OK, I have to tell you now, clip art was in evidence. I kid you not. DON'T. It's the height of unprofessionalism. You each paid £15 per chapter to enter. That's a lot of money. If your entry is decorated with clip art, it screeches, "This writer is not trying to be professional." It is not getting onto the long list. You wasted £15. I say again, DON'T.

Titles. There were very few good titles. A good title is gold dust, a great opportunity to get readers interested. In some ways it's more important than a good cover. People love a good title. They want to repeat it, talk about it, READ it. BUY it. Always, always do your best to come up with an amazing title, if you can. There were a handful of honourable exceptions, and more than one of them is on the short list. Good titles tell the reader A LOT about the story. They are part of the story. A good title intrigues. Titles should evoke, if possible. There were many bland, meaningless titles. Work on this aspect.

File names.

Umm.. Say no more? Please use the chapter name in your file name. Now, this didn't make any difference regarding getting onto the long and short lists. But it was a pain in the arse and made me lose patience a little quicker than I would have done if the name was obvious. It was hard to find a particular chapter. Remember, as an author a huge part of the job is to consider the readers' experience. You have to strive for clarity from the top down, and that starts with clearly naming your work.

Rules. It clearly states in the rules that prologues can not be entered. There were prologues. OBEY THE RULES. Again... you paid £15. OBEY THE RULES. The rules ask for double spacing. There was single spacing. OBEY THE... you get the picture!

So, I need to talk about the positive stuff too. Why did the final ten chapters make it to the final ten? Well, to begin with, all ten are very well written. (Yes, there are typos here and there!) The writers know how to open a story well, they know how to include enough info to whet the readers' appetite, without over loading the chapter with too much info (another frequent fault). The ten chapters are fun to read! They have a certain confidence... you have to believe in your work and believe in your ability to write. It's that quiet confidence thing. It's how you carry readers along with you. Gotta have it. Believe me, it really shows. You also have to be self-critical. I got the feeling these ten chapters had been well edited, looked at, re-written, re-visited. I felt the writers had been a little hard on themselves, which is essential.


I hope these tips help! It was a great experience to read the entries, and I'm already looking forward to doing it all over again next year.

Good luck to the writers of the ten short listed chapters. They are all worthy winners of the competition and I can't wait to see which one is finally chosen by Laura Williams.


  1. As a (deservedly) failed entrant this is super useful; thank you!

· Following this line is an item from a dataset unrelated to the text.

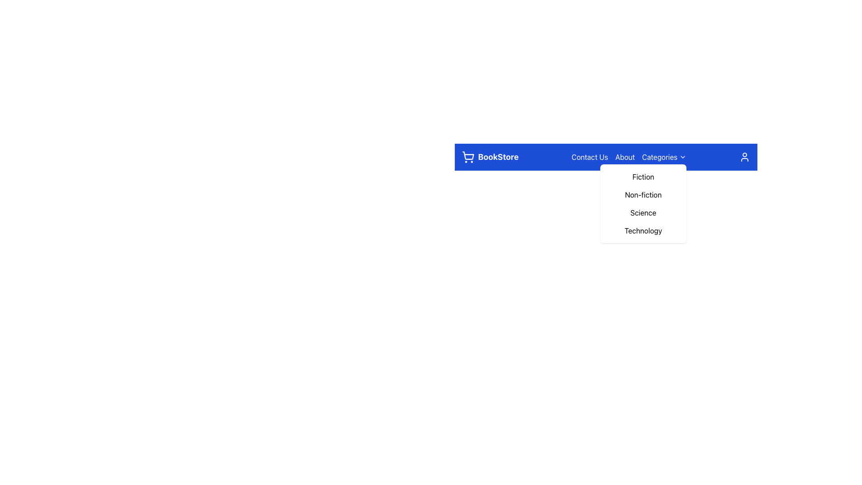  I want to click on the 'Technology' option in the dropdown menu for selecting a category, which is located directly below the 'Categories' button in the top navigation bar, so click(605, 227).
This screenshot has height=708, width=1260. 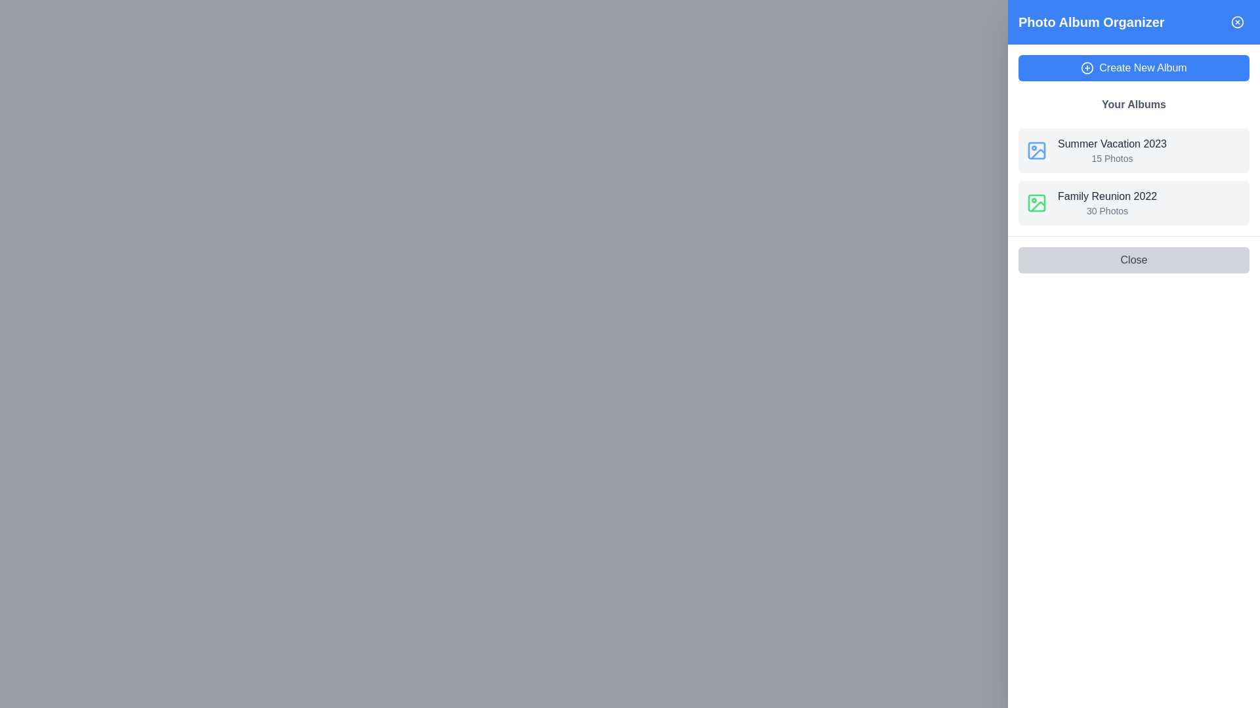 What do you see at coordinates (1133, 203) in the screenshot?
I see `the second album summary card in the 'Your Albums' section` at bounding box center [1133, 203].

One quick question on the chapter names though - I've just checked the initial rules and it doesn't seem to mention anything about this, but I presume (from the photo of your Kindle) you're saying that it would have been a lot easier to differentiate between entries IF the chapters had been given titles (instead of just 'Chapter 1') by their authors? Might be worth asking Retreat West to specify this next year, as it's not something that I, at least, have been doing. Hard enough to think of a title...!! Thanks again. Onwards and upwards!

  2. Hiya, you're right, it wasn't in the rules for this year's comp but I think Amanda is going to include it in the rules for 2018! I like to read the entries on my Kindle, which is where the problem arose. Not a huge deal, but much easier if I can see at a glance the chapter I want to read, and I'm not having to click on loads to locate it. I do hope you enter again, some of the long listed stories came close to being short listed. You just never know when you're going to break through. Indeed, onwards and upwards!

  3. I didn't enter the First Chapter this year, but found these tips really useful.
    Thanks Louise!

  4. Glad it's a useful post. I loved reading for the comp. Do enter next year's!